Şimdi ben, geçmiş gün, bir sabah elimde şemsiye, sırtımda yağmurluk, bir kitapçıya dalıvermiş ve ne var ne yok diye merak içindeydim. Günümün her anı kitaplara doğru çözülmüş ve ucu bulunmaz bir yumak gibi dağıldığı halde, uslanmaz bir teyakkuzla daha daha diye inliyor, o sayfadan bu kitaba yol arıyordum. Fakat göklerden bile daha yüksek bir yerlerden, bulutların çok çok üzerlerinden, dünyayı hasretle özlemişçesine yağan yağmur, her yeri göz gözü görmez hale getiriyor, içeri ile dışarının, için içi ile dışın içi onun buğusunda kucaklaşıp cilveleşiyordu. İşte o zaman her şeyi, bir iri avizenin yere düşüp parçalanması gibi dünyaya döndüren bir şey oldu. Saçları yağmurdan sicim olmuş serçe gibi bir genç kız, içeri girdi, heyecanla ve nefes nefese; ‘soulmate cafe nerede?’, ‘biliyor musunuz?’ dedi. Soru birden bire öylesine dalmıştı ki içeri. Sanırsın vitrini kırıp girmişti. Kitapçı genç çocuk, başını kaldırmadan, ‘bilmiyorum’ demekle yetindi.
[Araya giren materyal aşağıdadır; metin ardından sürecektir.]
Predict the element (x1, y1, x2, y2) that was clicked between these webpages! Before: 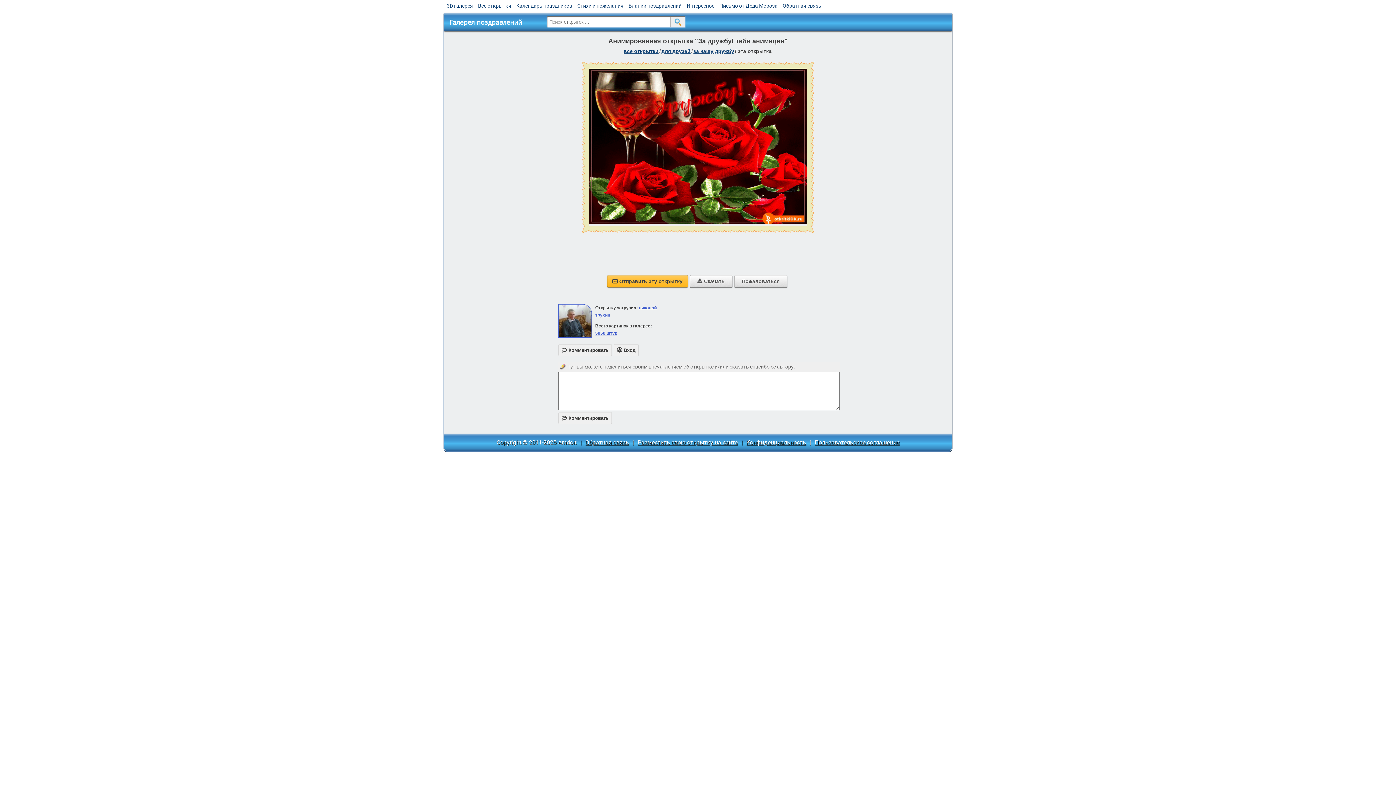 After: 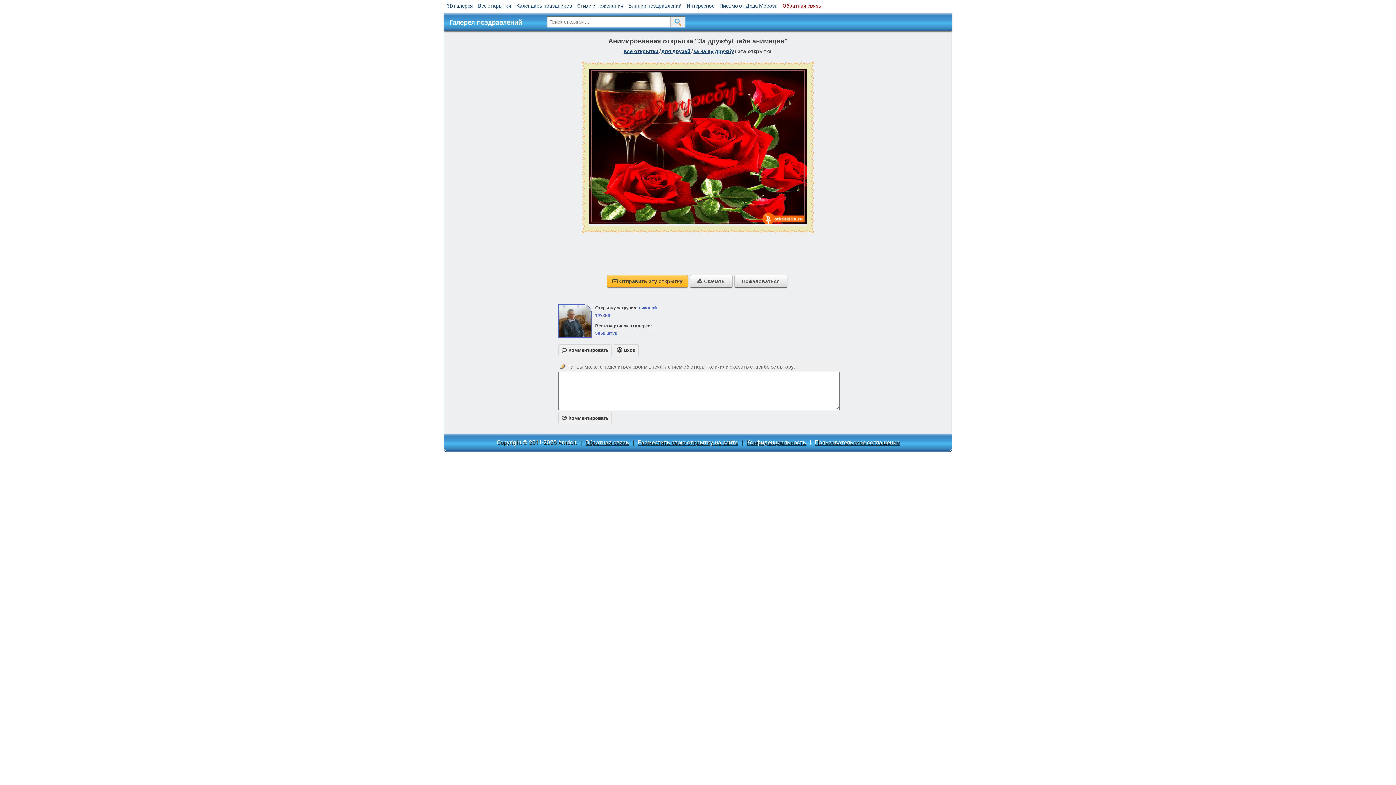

Ben ise o anda, yerle gök arasında, yerden daha derin ve göklerden daha yüksek bir anın içinde çağla bademinin kadifemsi serinliğinde çakılıp kaldım.
Madem ki soyut düşünmenin ve onu dile vurmanın emeline düşmüşüz, öyleyse ‘soulmate’ kelimesi şu ayaklarının önünde kibrit gibi tutuşurken ne yapacaksın? Ruh ikizini hangi uykudan uyandırıp da koluna gireceksin, gel şöyle seninle kelimeler ormanına gidelim, bakalım hangi yangınlar hangi ağaçları yok etmiş, hangi kuşun kanadından çalılıklara hangi renkler takılmış onu mu bekleyecektim? Elimde o yün yumağı, hazırlanmış da yuvarlanmayı bekleyen bir büyük kartopu kütlesi gibi duruyorum. Yükseklik ile derinlik arasında bocalıyorum. Çağla bademi desen, ürperiyor.
***
Bu kötü mü? Bu umulmadık ama hayatın her anında durmaksızın kendisini tekrar edip duran çözülme karşısında, soyutlama emelinden vaz mı geçeceğiz? Öyle halka halka gerçekliklerle kuşatılıyor olmalı ki artık dünyamız, insanın iç dili çoktan dışarıdan gelen dilin hakimiyetine teslim olmuş. Eğer, bunu da, ayranın ekşisini düşünmeden çözeceğimizi sananlar var ise şapka çıkarmaya hazır olmalıyız. Olaylar hep birbirine benzerler. O yüzden yerin dibinde petrol arar insan. Gökte meteorolojik tahminde bulunur. Aklı karışmasın, düzeni bozulmasın ister. Ne zaman ki soyut düşünce devreye girer, yumurtadaki civcivi, limondaki küfü görür, alın çizgilerinde derinleşen kötülüğün kelimesini bulur. Dünya kendiliğinden böyle olmaz çünkü. Soyut düşünmeyen faydacı düşünür. Çağla bademi ise hiç aklından geçmez.